▶ _Excerpt_
Xaprb

Stay curious!

Four types of database abstraction layers

with 15 comments

Quite a few people have chimed in on a recent discussion about PHP, MySQL, database abstraction layers, and performance. I think enough viewpoints have been covered that I don’t need to comment, but one question I don’t see answered is “what are the qualities of a good SQL abstraction layer?” I think it’s a very interesting — and complicated — question. As it turns out, the term has several meanings, and I think it’s important to understand them.

I started drafting this article in February, but put it aside until the recent spate of articles prompted me to finish it. Here are links to some of those articles:

This issue has been discussed before, too. For example,

That explains why I’m not going to jump into the fray with my thoughts on the developerWorks article; everything I’d say has been said before. I just want to see if I can clarify what people mean by “database abstraction layer,” and lay out some ways to think about what’s good and bad in such a system.

Types of abstraction layers

People sometimes say “SQL abstraction layer” or “database interface” fairly loosely, assuming everyone knows what they mean. Not so — I’ve seen at least four distinct meanings in common usage:

  1. A software library to connect to a database server and issue queries, fetch results etc.
  2. A software library to present a common API to different database servers.
  3. A software library to automatically generate portable SQL queries.
  4. A software library to map Object-Oriented Programming to a relational database (Object-Relational Mapping, or ORM)

Most libraries will also provide related functionality such as escaping quotes for preventing SQL injection attacks, getting server status, controlling transactions, and so forth.

Each type of interface usually builds upon the types that precede it in my numbering scheme. Each type has different goals, which you have to understand before you can decide what criteria to use when measuring goodness or badness.

Type 1: Libraries that provide access to a database

Libraries that connect to specific database software, issue queries, and return results are generally written at a fairly low level, and their interfaces usually map directly to the specific server software they’re written for. For example, the PHP mysql_ functions are clearly just hooks into the MySQL drivers — without any real abstraction as a high-level programmer would think of it.

▶ _Exercise description_
Decide whether each statement below agrees with the article on database abstraction layers. Answer yes or no, and quote the words of the article that decide it. 1. The author finished writing the article in February. 2. The author has come across at least four distinct meanings of the term in common usage. 3. The PHP mysql_ functions provide real abstraction in the sense a high-level programmer would mean.

▶ _Data_
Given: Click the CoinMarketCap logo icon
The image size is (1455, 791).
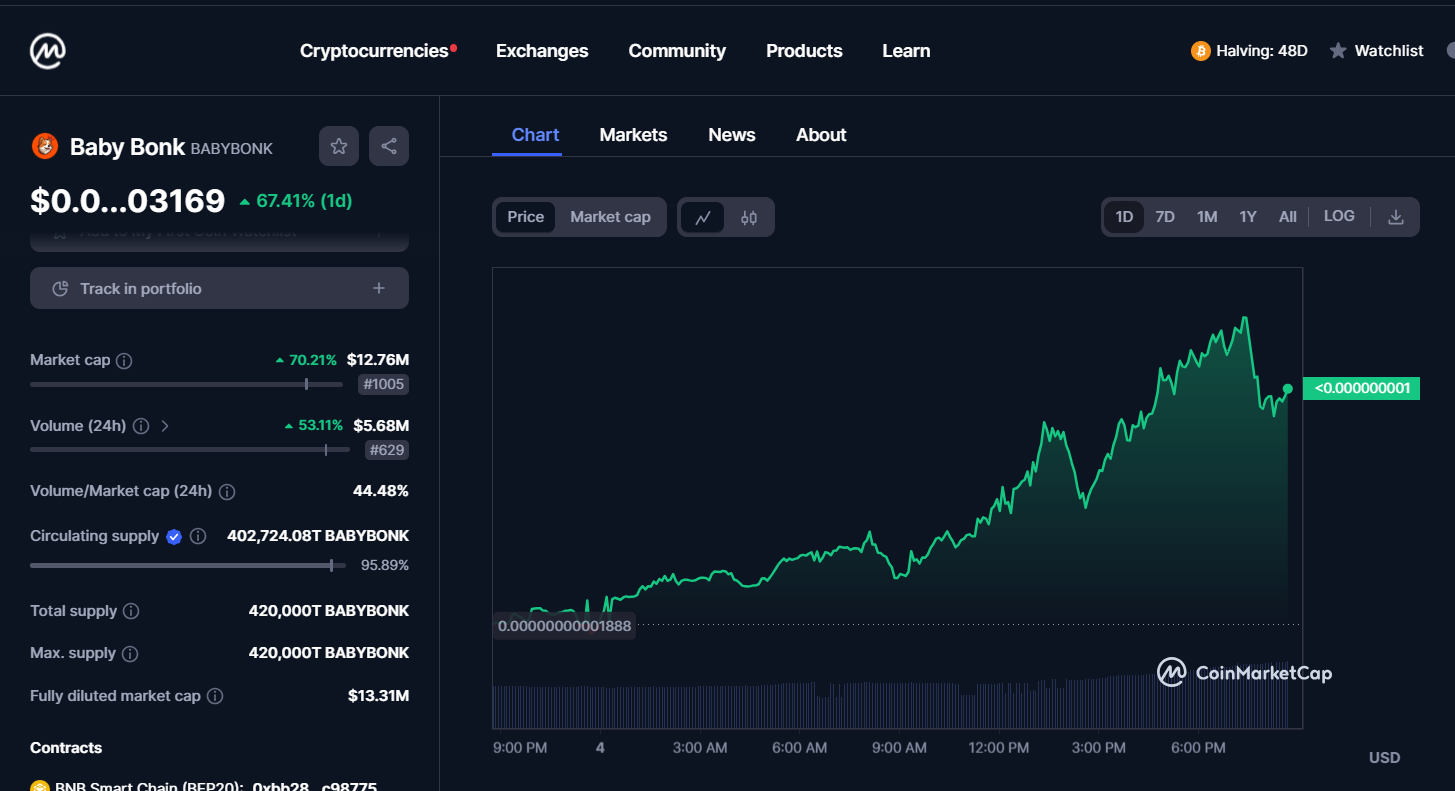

▶ _Final result_
1. No: "I started drafting this article in February, but put it aside until the recent spate of articles prompted me to finish it."
2. Yes: "I’ve seen at least four distinct meanings in common usage"
3. No: "without any real abstraction as a high-level programmer would think of it."